The film is really well done, with great camerawork, sound and narration with interviews with local folks. It's a really thoughtful and touching look at the Park View neighborhood. It was filmed and directed by Lorie Shaull and edited by Durrett, an artist who teaches at the Duke Ellington School of the Arts in town.
The mural itself shows a spaceship landing in the woods among some children and friendly-looking monsters, which Durrett says is an open-ended and ambiguous story where people can add their own narrative (or themselves), and about how people feel about that change. I like that idea.
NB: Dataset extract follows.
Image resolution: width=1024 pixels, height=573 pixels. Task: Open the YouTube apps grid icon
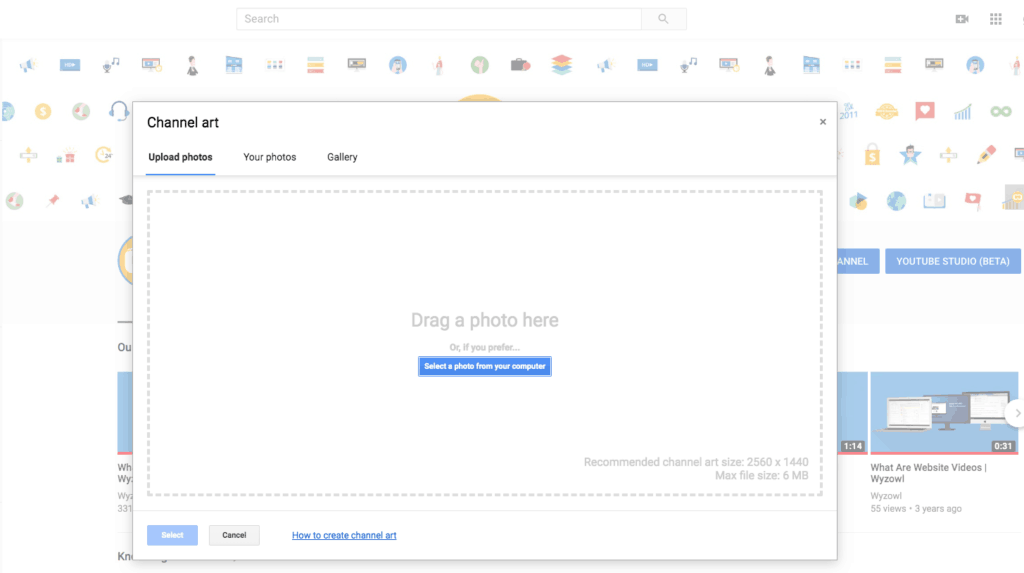[995, 19]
To me, it's a take on new businesses and new residents and businesses coming into the area -- the spaceship reminds me of Parliament-Funkadelic's own Mothership, it's something new and strange landing among long-time and very different residents, and those residents are curious but hesitant, watching from behind the trees. But that's just my interpretation.
It's also extra meaningful in that the business the mural is on, the Mothership, has sadly closed -- more change. I hope the mural stays -- like Kent Boese says in the film, Georgia Avenue continuously reinvents itself, and the mural can show people in 20 years what was here now.
The mural was designed by Durrett and painted by two firms, Colossal Media's Sky High Murals, funded by the DC Commission on the Arts and Humanities. Durrett also brought along some of her photography students to document the work in progress.
Boese, who writes the Park View DC blog and is chair of ANC1A in the Park View area, let me know about the film.
The mural was also on Fox 5 News a few months ago; a nice piece, but not nearly as impressive as the documentary.